* [WHAT TO WORK ON]:
Only the lines from the line containing "868x173 pixels." to the end of the material belong in the copy; set them down exactly, without pictures.

* [GIVEN RECORDS]:
*** Block opens ***
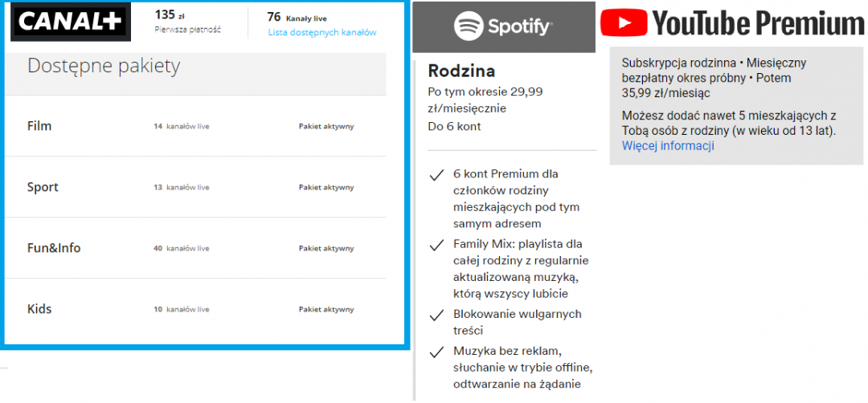The height and width of the screenshot is (403, 868).
Task: Click checkmark beside 6 kont Premium feature
Action: click(437, 174)
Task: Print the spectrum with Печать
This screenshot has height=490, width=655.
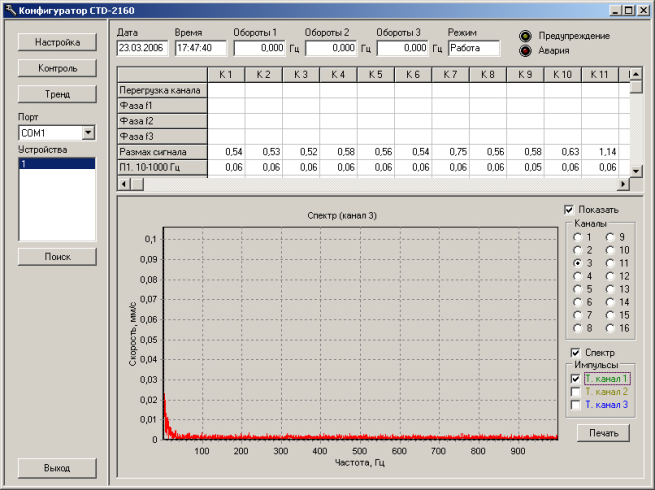Action: [x=603, y=433]
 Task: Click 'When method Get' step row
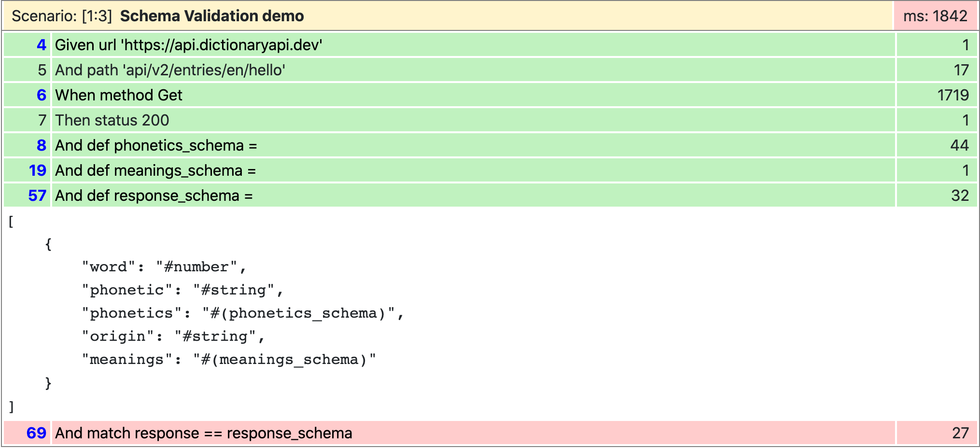pos(119,95)
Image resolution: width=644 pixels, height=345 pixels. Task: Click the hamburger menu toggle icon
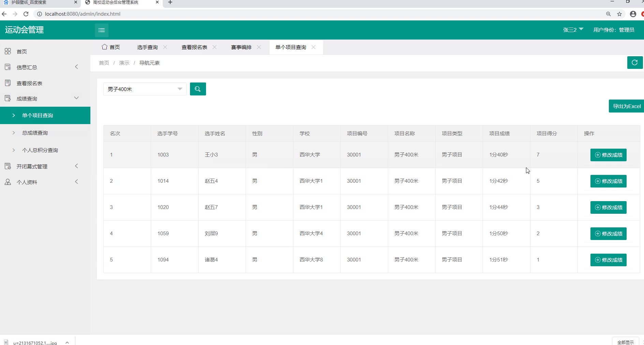point(101,30)
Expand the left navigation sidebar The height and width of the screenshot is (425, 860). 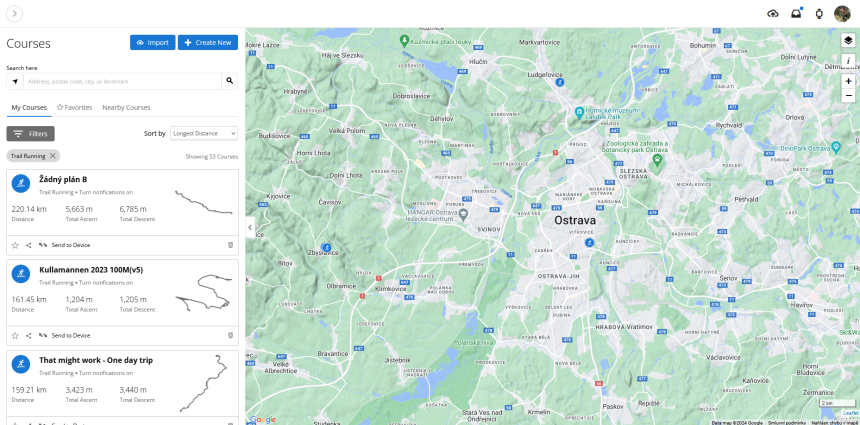[14, 13]
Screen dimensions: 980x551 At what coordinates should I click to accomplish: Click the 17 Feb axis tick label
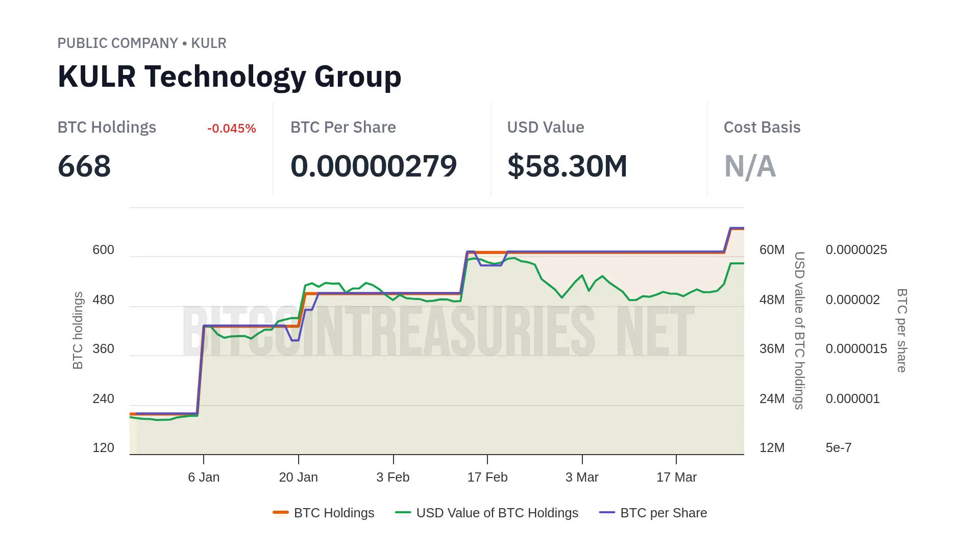pos(487,477)
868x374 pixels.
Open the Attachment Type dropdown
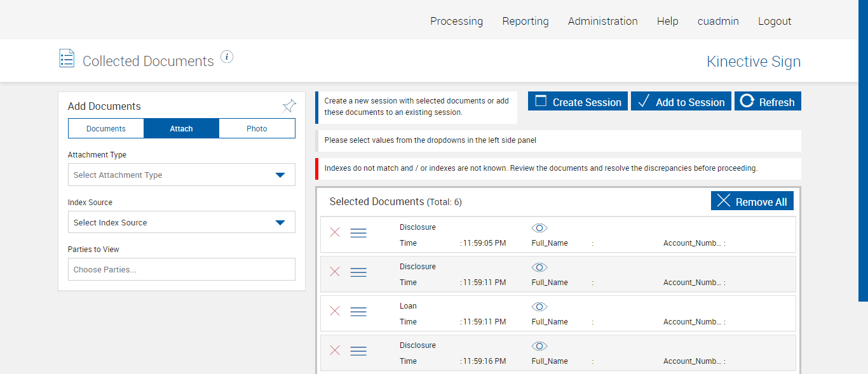pos(181,175)
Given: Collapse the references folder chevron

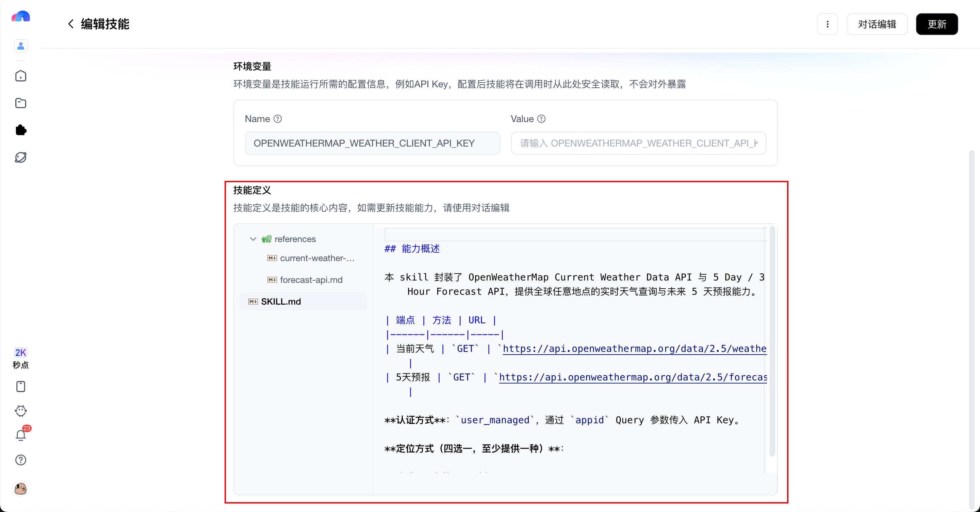Looking at the screenshot, I should (x=253, y=239).
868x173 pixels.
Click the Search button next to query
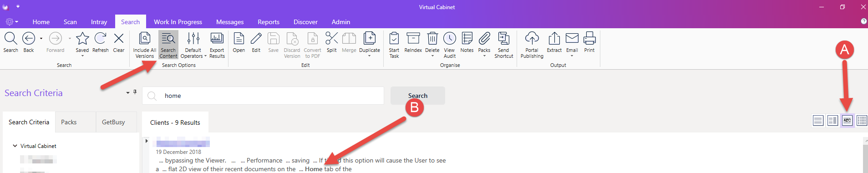point(417,96)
*** Block closes ***
* [RESPONSE TO THIS TASK]:
868x173 pixels.
Click the Search button next to query
point(417,96)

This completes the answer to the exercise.